━━ Dataset extract ━━

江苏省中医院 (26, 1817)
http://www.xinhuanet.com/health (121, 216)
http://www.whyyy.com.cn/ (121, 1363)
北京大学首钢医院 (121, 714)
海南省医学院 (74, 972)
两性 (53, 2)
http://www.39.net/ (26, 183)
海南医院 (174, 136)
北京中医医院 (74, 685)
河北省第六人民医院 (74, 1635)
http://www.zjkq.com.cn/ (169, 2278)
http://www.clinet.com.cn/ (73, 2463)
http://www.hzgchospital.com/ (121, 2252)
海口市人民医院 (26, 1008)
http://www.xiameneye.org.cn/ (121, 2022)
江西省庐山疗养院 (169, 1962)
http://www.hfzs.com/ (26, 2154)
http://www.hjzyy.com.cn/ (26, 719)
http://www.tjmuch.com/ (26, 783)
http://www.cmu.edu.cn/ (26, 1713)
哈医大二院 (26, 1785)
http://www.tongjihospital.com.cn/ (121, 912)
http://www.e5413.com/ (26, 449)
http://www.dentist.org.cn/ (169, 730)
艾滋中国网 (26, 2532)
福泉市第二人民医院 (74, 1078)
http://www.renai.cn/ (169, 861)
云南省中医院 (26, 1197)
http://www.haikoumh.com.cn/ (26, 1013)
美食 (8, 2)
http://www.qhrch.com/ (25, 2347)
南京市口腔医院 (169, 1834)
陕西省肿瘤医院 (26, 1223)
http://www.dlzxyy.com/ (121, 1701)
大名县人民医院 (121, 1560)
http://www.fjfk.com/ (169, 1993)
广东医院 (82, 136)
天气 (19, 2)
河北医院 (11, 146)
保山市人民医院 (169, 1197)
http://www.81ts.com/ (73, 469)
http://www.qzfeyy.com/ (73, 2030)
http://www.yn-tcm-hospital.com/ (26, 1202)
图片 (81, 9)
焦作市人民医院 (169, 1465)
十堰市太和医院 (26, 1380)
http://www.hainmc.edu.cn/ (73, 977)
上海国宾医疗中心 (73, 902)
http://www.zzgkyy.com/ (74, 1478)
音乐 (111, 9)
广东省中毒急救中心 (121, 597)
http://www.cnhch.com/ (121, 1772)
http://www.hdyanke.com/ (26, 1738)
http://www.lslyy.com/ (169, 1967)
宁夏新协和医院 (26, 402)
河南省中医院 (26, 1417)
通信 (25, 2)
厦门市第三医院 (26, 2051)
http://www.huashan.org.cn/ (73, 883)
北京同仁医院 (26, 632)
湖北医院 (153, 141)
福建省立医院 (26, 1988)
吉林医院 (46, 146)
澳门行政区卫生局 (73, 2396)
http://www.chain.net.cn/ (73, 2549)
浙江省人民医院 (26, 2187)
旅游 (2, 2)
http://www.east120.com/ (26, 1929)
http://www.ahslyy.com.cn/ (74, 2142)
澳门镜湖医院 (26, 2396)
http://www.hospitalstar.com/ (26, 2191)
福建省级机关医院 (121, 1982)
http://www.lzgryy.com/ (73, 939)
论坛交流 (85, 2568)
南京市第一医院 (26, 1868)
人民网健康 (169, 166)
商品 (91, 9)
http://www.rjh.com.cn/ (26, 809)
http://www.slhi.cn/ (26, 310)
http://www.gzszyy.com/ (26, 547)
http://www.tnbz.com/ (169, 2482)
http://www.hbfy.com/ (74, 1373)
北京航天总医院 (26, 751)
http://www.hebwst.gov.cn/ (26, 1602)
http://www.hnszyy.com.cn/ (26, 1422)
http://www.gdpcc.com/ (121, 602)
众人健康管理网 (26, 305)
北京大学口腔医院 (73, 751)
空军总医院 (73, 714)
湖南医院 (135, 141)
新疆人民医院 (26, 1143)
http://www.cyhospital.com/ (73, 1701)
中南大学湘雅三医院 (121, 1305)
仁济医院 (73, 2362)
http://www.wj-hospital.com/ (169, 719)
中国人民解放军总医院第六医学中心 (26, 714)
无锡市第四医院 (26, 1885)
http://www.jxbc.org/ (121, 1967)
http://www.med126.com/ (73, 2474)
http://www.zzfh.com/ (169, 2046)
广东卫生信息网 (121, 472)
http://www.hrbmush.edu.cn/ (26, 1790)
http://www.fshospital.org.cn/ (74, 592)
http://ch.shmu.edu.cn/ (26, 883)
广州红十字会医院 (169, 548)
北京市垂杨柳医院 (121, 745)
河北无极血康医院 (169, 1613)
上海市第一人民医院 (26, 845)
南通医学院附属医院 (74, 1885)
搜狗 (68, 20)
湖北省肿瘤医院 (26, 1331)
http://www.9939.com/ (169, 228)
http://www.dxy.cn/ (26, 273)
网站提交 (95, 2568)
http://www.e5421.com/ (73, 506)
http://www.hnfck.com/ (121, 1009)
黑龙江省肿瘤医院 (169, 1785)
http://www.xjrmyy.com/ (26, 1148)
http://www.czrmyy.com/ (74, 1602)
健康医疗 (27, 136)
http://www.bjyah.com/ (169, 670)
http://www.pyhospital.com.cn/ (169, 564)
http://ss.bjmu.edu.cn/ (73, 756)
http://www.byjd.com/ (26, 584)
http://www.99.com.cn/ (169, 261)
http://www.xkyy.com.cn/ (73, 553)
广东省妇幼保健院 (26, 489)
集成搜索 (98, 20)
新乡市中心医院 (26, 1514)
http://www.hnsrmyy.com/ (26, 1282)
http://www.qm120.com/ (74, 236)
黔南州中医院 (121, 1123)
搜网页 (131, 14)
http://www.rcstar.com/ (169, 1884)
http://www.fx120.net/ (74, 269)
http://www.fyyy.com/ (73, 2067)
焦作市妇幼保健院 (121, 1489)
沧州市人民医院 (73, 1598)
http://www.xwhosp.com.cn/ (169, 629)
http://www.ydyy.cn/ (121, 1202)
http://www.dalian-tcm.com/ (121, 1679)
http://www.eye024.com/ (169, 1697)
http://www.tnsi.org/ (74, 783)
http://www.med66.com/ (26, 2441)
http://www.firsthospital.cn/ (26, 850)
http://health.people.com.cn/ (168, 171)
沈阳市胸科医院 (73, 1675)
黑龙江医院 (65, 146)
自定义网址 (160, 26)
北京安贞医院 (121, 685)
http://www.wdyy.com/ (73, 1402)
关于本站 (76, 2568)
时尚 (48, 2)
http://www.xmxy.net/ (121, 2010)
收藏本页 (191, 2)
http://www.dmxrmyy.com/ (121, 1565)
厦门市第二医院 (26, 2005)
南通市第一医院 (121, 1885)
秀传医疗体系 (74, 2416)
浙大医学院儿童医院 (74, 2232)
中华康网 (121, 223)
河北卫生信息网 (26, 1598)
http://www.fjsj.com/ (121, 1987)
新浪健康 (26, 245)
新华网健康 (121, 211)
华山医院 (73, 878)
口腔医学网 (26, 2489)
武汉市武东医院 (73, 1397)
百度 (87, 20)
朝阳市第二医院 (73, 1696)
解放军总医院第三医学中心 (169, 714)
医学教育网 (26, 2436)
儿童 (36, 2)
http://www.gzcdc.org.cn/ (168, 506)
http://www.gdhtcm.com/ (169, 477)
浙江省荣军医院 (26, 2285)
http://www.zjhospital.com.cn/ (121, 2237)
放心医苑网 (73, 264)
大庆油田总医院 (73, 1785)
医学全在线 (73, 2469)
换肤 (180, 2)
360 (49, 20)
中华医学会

━━━

→ Exercise details:
Can you scale everything from the record containing "湖北医院 (153, 141)" down to the record containing "http://www.99.com.cn/ (169, 261)", both included, rewriting each record in full but multiplying every coordinate in its answer by 0.65 and rounding to whole numbers, with halves rounded up?

→ Final result:
湖北医院 (99, 92)
福建省立医院 (17, 1292)
吉林医院 (30, 95)
澳门行政区卫生局 (47, 1557)
http://www.chain.net.cn/ (47, 1657)
浙江省人民医院 (17, 1422)
旅游 (1, 1)
http://www.east120.com/ (17, 1254)
http://www.ahslyy.com.cn/ (48, 1392)
澳门镜湖医院 (17, 1557)
http://www.hospitalstar.com/ (17, 1424)
福建省级机关医院 (79, 1288)
http://www.lzgryy.com/ (47, 610)
论坛交流 (55, 1669)
南京市第一医院 (17, 1214)
人民网健康 (110, 108)
商品 (59, 6)
http://www.rjh.com.cn/ (17, 526)
http://www.slhi.cn/ (17, 202)
http://www.gzszyy.com/ (17, 356)
http://www.tnbz.com/ (110, 1613)
http://www.hbfy.com/ (48, 892)
北京航天总医院 (17, 488)
http://www.hebwst.gov.cn/ (17, 1041)
http://www.hnszyy.com.cn/ (17, 924)
http://www.gdpcc.com/ (79, 391)
众人健康管理网 (17, 198)
北京大学口腔医院 (47, 488)
空军总医院 (47, 464)
湖南医院 (88, 92)
新疆人民医院 (17, 743)
http://www.cyhospital.com/ (47, 1106)
中南大学湘雅三医院 (79, 848)
仁济医院 (47, 1535)
http://www.wj-hospital.com/ (110, 467)
中国人民解放军总医院第六医学中心 (17, 464)
无锡市第四医院 (17, 1225)
http://www.jxbc.org/ (79, 1279)
http://www.med126.com/ (47, 1608)
http://www.zzfh.com/ (110, 1330)
广东卫生信息网 (79, 307)
http://www.hrbmush.edu.cn/ (17, 1164)
http://www.fshospital.org.cn/ (48, 385)
http://ch.shmu.edu.cn/ (17, 574)
广州红十字会医院 (110, 356)
北京市垂杨柳医院 (79, 484)
河北无极血康医院 (110, 1048)
上海市第一人民医院 (17, 549)
南通医学院附属医院 (48, 1225)
搜狗 (44, 13)
湖北省肿瘤医院 (17, 865)
http://www.9939.com/ (110, 148)
http://www.dxy.cn/ (17, 177)
网站提交 (62, 1669)
http://www.e5421.com/ (47, 329)
http://www.hnfck.com/ (79, 656)
黑龙江省肿瘤医院 (110, 1160)
http://www.xjrmyy.com/ (17, 746)
http://www.czrmyy.com/ (48, 1041)
健康医疗 (18, 88)
http://www.bjyah.com/ (110, 436)
http://www.pyhospital.com.cn/ (110, 367)
http://ss.bjmu.edu.cn/ (47, 491)
http://www.byjd.com/ (17, 380)
http://www.99.com.cn/ (110, 170)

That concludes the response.